------ Extracted entries ------

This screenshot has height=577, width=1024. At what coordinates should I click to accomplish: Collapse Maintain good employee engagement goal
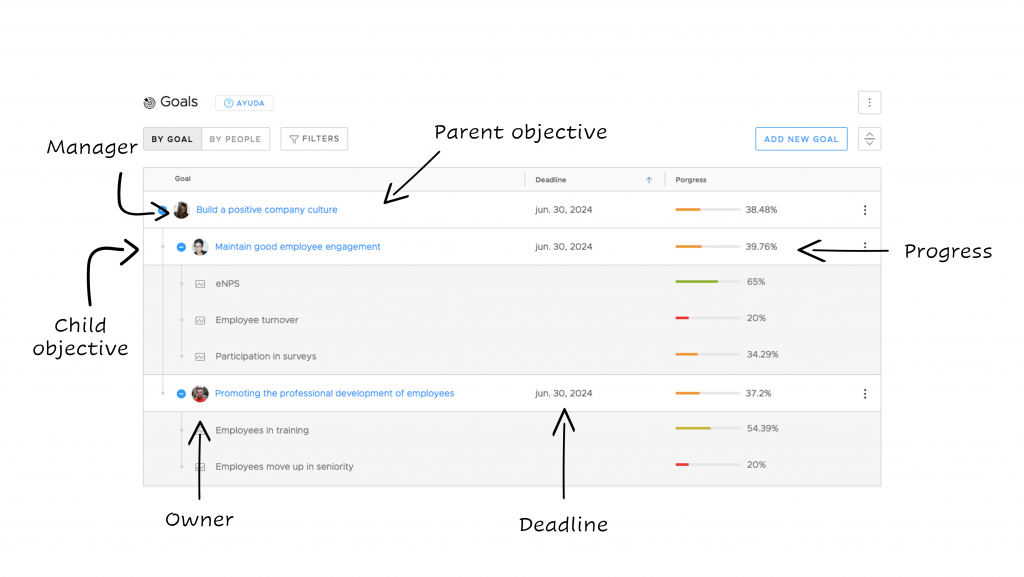point(182,247)
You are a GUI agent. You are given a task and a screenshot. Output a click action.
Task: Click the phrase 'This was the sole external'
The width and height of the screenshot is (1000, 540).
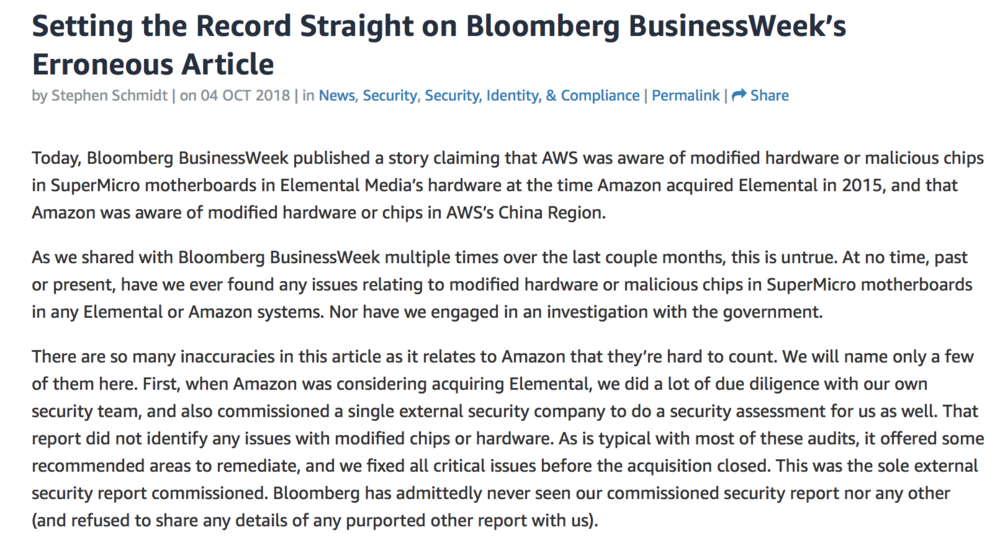tap(876, 466)
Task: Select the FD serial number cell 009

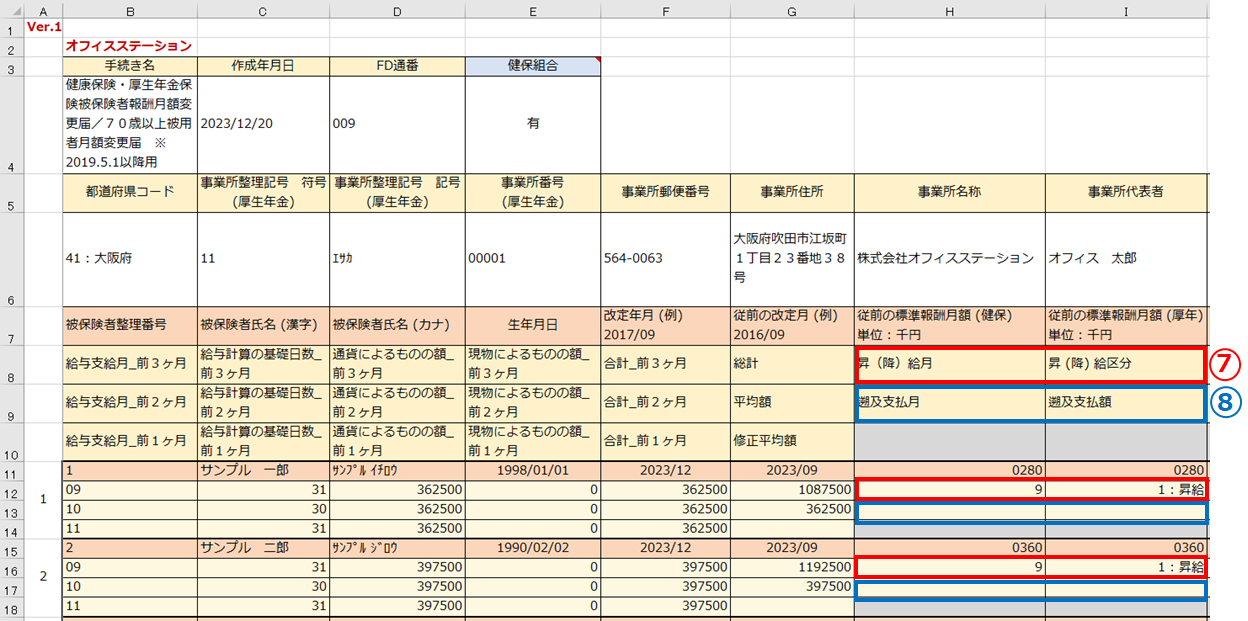Action: pyautogui.click(x=396, y=124)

------

The problem: Apart from the pictures, restate all of the listing above exactly.

Task result:
This screenshot has height=577, width=1024. At what coordinates should I click to accomplish: Collapse Maintain good employee engagement goal
point(182,247)
You are a GUI agent. You are given a task and a screenshot. Output a click action.
Task: Click the phrase 'This was the sole external'
The width and height of the screenshot is (1000, 540).
tap(876, 466)
Task: Select the FD serial number cell 009

Action: pyautogui.click(x=396, y=124)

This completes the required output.